For as long as I can remember fitness has been a huge part of my life. I did every sport imaginable when I was young, worked in gyms, and then became a physio and pilates teacher. Fitness isn’t a chore to me it is a way of life. I love feeling strong and healthy and most of all I actually just enjoy it. I wouldn’t know what to do with myself If I wasn’t training in some form or another. So when pregnancy onset I figured I’d just carry on as normal, modifying where necessary; after all we all know how important it is to stay healthy for you and your baby!

WRONG! I continued as normal for the first 9 weeks or so, although even then I was missing gym sessions and cancelling skating lessons because the exhaustion took over and I couldn’t even face the journey to the gym/rink let alone complete a workout. No one talks about the shear exhaustion! So during these few months the dog got more frequent and longer walks (and is still doing so!) to try and maintain some form of regular exercise. This lack of training was difficult mentally and I could feel the physical changes too.

Once this phase passed I pretty much hung up my ice skates, other than a couple of lighter skates a few weeks later. I know of ice skaters who have managed to skate until 6 months or so, but the fear of falling got me and I was too scared to train properly. Ice skating never works with the fear as it’s all about letting go and feeling the flow! So my feet are getting a rest from the solid boots and I’ll return to the ice at the end of this year.

I finally got the confidence to return to the gym. I’ve never had a problem with going to the gym, I’ve worked on the gym floor, taught huge classes and trained in gyms since I was 16, but somehow this felt different. I felt out of my comfort zone and suddenly a little insecure. The 6 months prior to my pregnancy I had really been focusing on a new heavy weights programme, incorporating big lifts with the aim of building muscle mass. For someone who struggles to gain weight (and don’t even start with saying how lucky I am- think goals of strong not skinny) this programme was a huge achievement and I was hitting goals weekly. I like to have targets to hit and regular strength gains! So to suddenly stop this and have to re-create my workouts took a little getting used to.

I’ve never had to struggle with weight issues (again not lucky, just lean- and the word skinny when you’re young is just as insulting as overweight comments, especially when someone is trying to gain weight) therefore seeing the new weight build up was something brand new to me.

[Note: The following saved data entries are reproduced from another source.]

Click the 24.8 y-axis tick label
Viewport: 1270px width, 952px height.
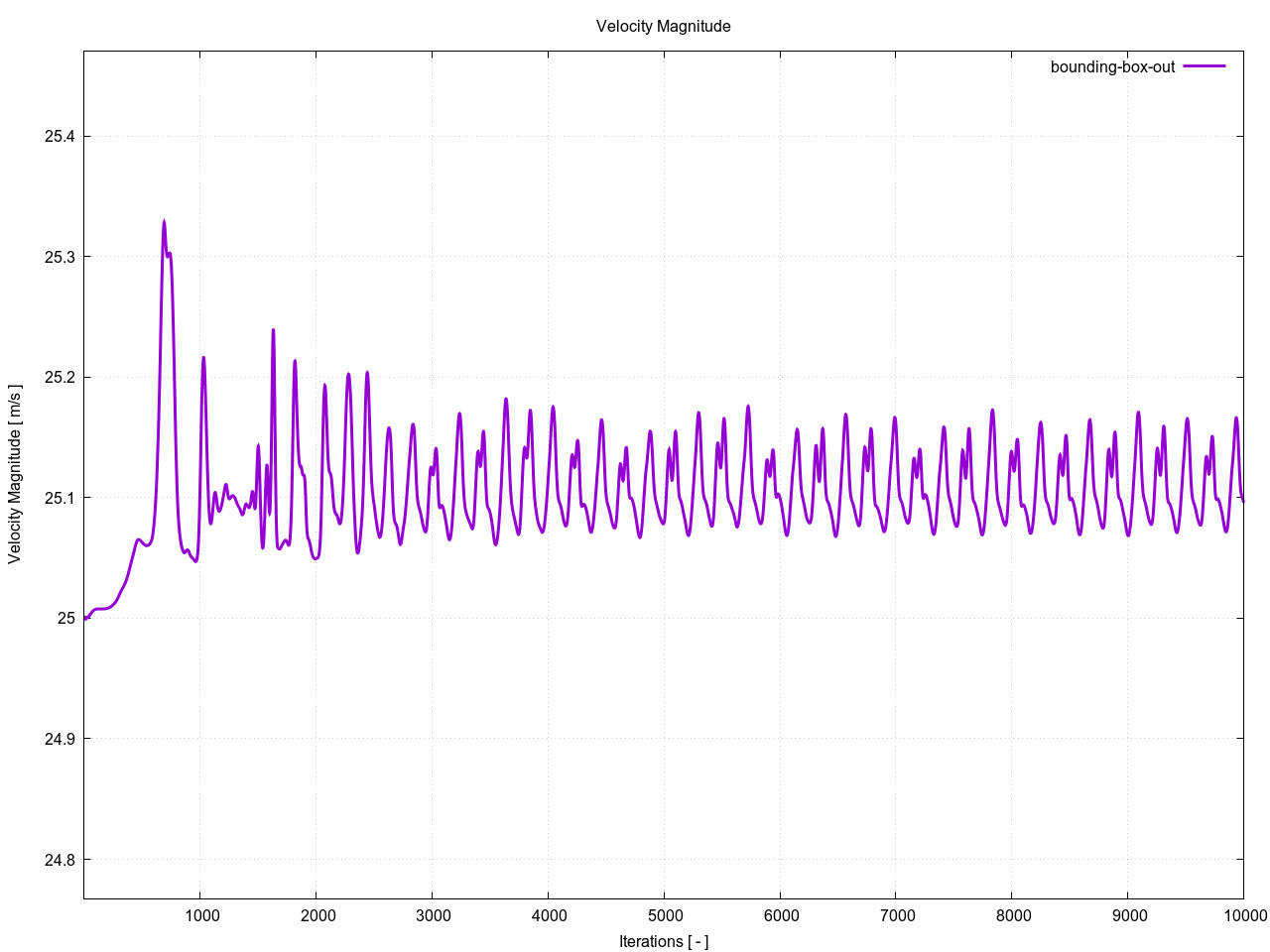(60, 860)
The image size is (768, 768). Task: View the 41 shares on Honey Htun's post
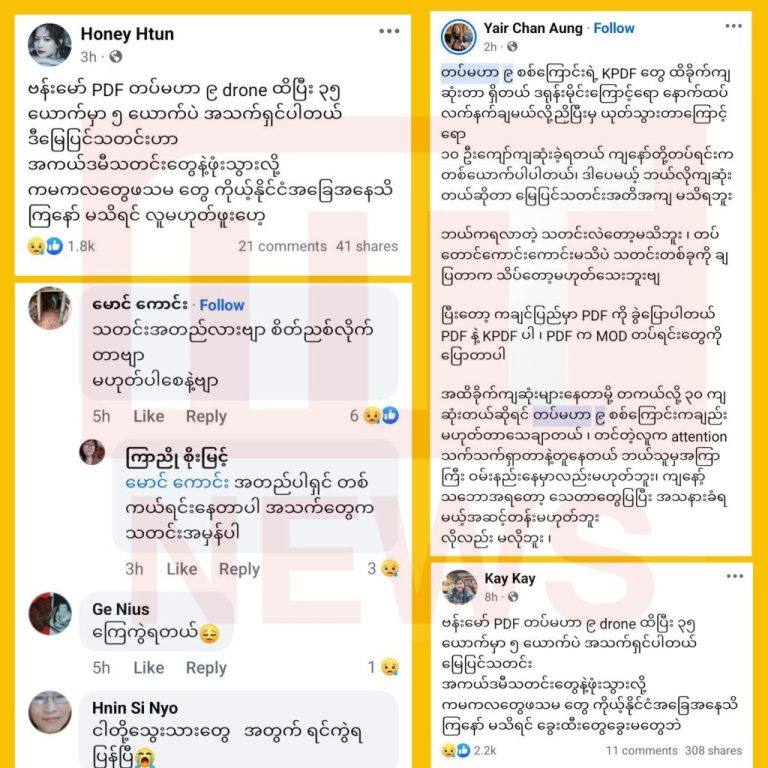(367, 246)
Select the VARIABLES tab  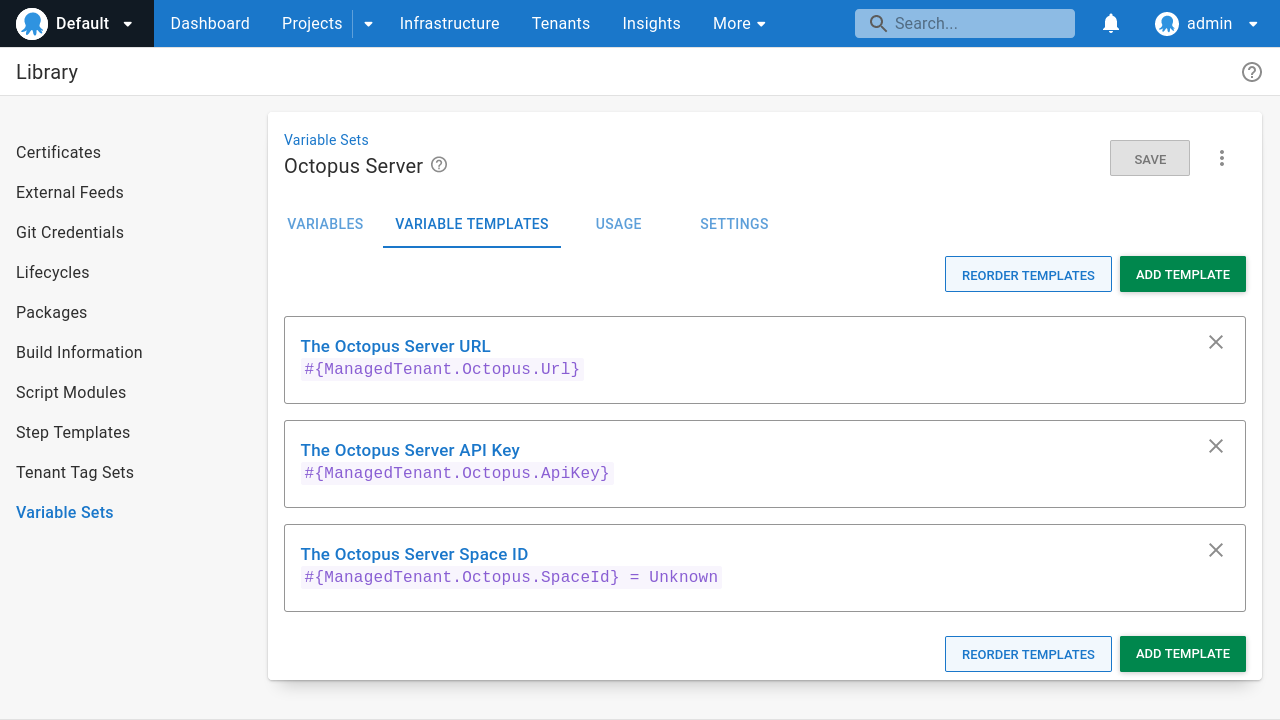click(325, 224)
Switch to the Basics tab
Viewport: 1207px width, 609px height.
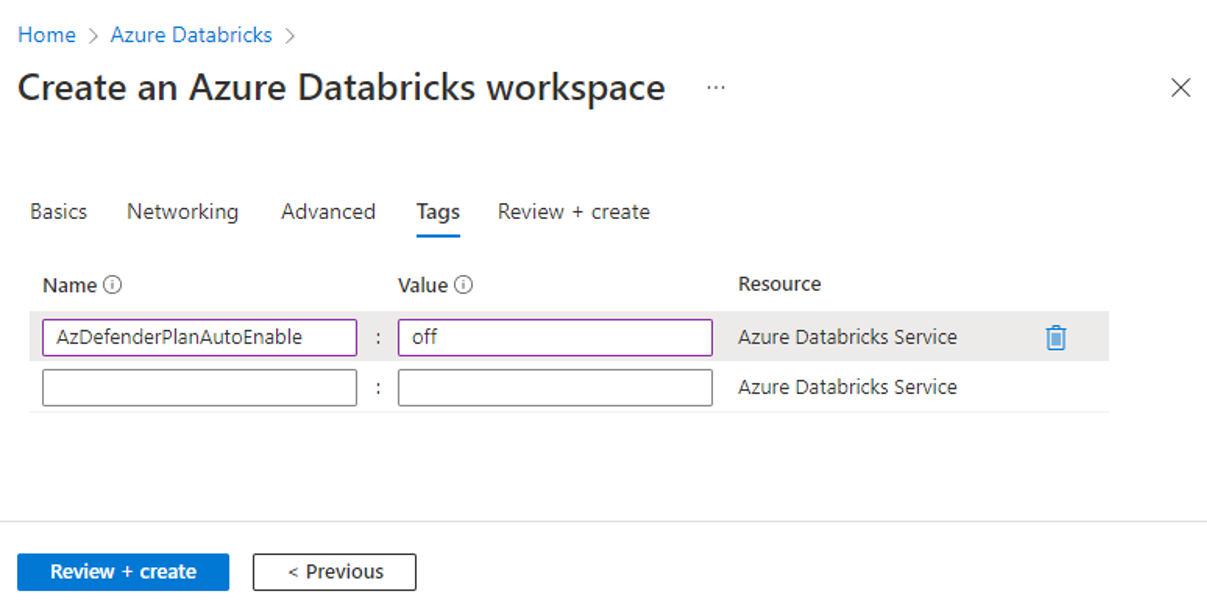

This was a good sign as it means my baby is getting the fat it needs to be healthy, but it still took some getting used to considering I haven’t gained weight in as long and i can remember, except from intentional gym gains. I have now settled into my pregnancy gym weights routine and am focusing on continued strength and definition for my back, arms and legs, but with lighter weights, higher repetitions, and modified positions to ensure baby is safe.

Due to some minor complications with my pregnancy I was also advised to stop running from my obstetrician. This had reduced anyway due to the exhaustion above, but when I got my energy back I was sad to put my running shoes away too. There is nothing better than a Saturday morning run, or an evening after work to head out and unwind! The weight of my bump now feels uncomfortable and I figured I would’ve chosen to stop anyway a few weeks later.
Having lost both ice skating and running I was needing a new cardio workout. I decided to try swimming. I’ve always loved swimming on holidays and ensured my gym memberships include a pool (but I’ve never used them). And just like that I’ve found my new fitness love (for now!). Swimming is so easy on the pregnant body, it makes the bump almost disappear, and therefore all the aches with it! And by counting my lengths, and tracking my speed I have managed to create a new challenge to strive for each week.


And finally, it wouldn’t be a pilates blog post without mentioning pilates! Pilates has been the one consistency throughout my pregnancy! I’ve actually increased my pilates practise and added in some pregnancy yoga too. The new challenge of modifying my home practises (you’re not allowed to lie on your back, or stomach, and some exercises must be avoided or modified too) has been fun and given me a new focus to really think what I’m trying to achieve in each session rather than go through the exercises. I always felt the benefits of practising regularly, however with the new onset of intermittent back and pelvic pains (something I’ve also never experienced) I appreciate this practise so much more.

Even better, I can continue with Pilates right up until my due date, where I may have to temporarily stop the other above activities and this is the first form of exercise I will do postnatally (when appropriate) to help my body recover and in preparing my body prior to embarking on my other activities. Currently now at 32 weeks I’ll enjoy the fitness I have left and soon start to unwind for a little while!